• Assigned task A:
In the GOParGenPy description, reproduce the stretch from "3. Select up-to-date" through "Replicating earlier work." word for word.
• Assigned task B:
According to the GOParGenPy description, what does the linking of GO annotations to their parent node also look for?

─── Text for analysis ───

We present a fast method GOParGenPy for generating GO data matrices. The link to the BMC publication is here. The link for pre-print version of manuscript is here. The package provides methods that:
  1. Parses the input annotation file
  2. Reads standard gene_ontology_edit.obo file, parses it and stores all the GO classes and their attributes.
  3. Links these GO annotations to their parent node. The linking also looks for alternative ids for those terms which have become obsolete.
  4. Prints out the list of genes with added parent nodes.
  5. Prints out the sparse or full matrix with genes as rows and GO classes as columns. Usage of sparse matrix is encouraged.
  6. Methods for processing sparse matrix in R.

GOParGenPy allows you to:

  1. Generate a GO binary matrix with different data sources in fraction of time of other methods
  2. Select up-to-date GO annotations for the analyzed genes.
  3. Select up-to-date GO structure.
  4. Alternatively one can use older version of GO annotations and/or GO structure. This could be needed when:
    1. Replicating earlier work.
    2. Doing performance comparison with analysis tool that uses specific older GO structure.
  5. Generate a GO binary matrix that can be used to compare various analysis tools in different analysis platforms.

─── Data for analysis ───

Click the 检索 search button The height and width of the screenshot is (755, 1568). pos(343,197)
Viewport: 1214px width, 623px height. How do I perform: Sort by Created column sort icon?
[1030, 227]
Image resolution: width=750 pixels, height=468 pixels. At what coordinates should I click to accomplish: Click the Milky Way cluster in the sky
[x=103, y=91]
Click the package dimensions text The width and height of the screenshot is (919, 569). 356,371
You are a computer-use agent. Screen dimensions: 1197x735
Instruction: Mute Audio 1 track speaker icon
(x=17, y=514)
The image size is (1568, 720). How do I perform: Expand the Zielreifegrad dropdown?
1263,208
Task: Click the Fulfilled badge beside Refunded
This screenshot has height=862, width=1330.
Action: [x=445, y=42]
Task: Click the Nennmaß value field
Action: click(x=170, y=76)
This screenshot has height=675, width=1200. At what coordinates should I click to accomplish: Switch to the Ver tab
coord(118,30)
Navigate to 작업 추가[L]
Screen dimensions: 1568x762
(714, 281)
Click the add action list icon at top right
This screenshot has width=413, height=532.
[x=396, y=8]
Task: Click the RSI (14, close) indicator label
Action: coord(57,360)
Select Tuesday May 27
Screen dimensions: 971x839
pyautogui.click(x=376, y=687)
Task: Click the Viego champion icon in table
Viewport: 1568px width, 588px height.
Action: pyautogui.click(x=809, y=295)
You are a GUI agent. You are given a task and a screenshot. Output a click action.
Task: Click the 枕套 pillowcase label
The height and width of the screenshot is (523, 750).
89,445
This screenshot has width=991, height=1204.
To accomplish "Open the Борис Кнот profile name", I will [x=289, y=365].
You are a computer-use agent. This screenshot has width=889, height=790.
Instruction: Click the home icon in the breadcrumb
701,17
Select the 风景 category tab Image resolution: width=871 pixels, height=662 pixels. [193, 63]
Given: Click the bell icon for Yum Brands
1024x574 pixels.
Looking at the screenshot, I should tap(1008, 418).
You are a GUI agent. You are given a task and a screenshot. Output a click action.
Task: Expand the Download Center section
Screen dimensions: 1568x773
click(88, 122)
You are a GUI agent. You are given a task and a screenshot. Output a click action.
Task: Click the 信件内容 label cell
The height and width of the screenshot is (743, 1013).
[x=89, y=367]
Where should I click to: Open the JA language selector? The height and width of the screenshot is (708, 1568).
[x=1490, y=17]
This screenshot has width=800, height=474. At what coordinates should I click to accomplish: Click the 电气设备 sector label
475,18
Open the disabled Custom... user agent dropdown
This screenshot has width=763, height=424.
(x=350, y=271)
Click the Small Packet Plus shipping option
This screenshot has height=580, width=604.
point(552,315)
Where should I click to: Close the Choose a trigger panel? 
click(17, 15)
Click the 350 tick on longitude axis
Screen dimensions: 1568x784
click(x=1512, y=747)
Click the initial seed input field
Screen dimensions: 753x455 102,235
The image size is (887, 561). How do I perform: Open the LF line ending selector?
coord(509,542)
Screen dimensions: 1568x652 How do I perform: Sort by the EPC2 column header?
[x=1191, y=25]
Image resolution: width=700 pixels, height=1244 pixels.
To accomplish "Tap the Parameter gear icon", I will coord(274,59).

───

• Expected answer A:
3. Select up-to-date GO structure.
  4. Alternatively one can use older version of GO annotations and/or GO structure. This could be needed when:
    1. Replicating earlier work.

• Expected answer B:
Alternative ids for terms that have become obsolete.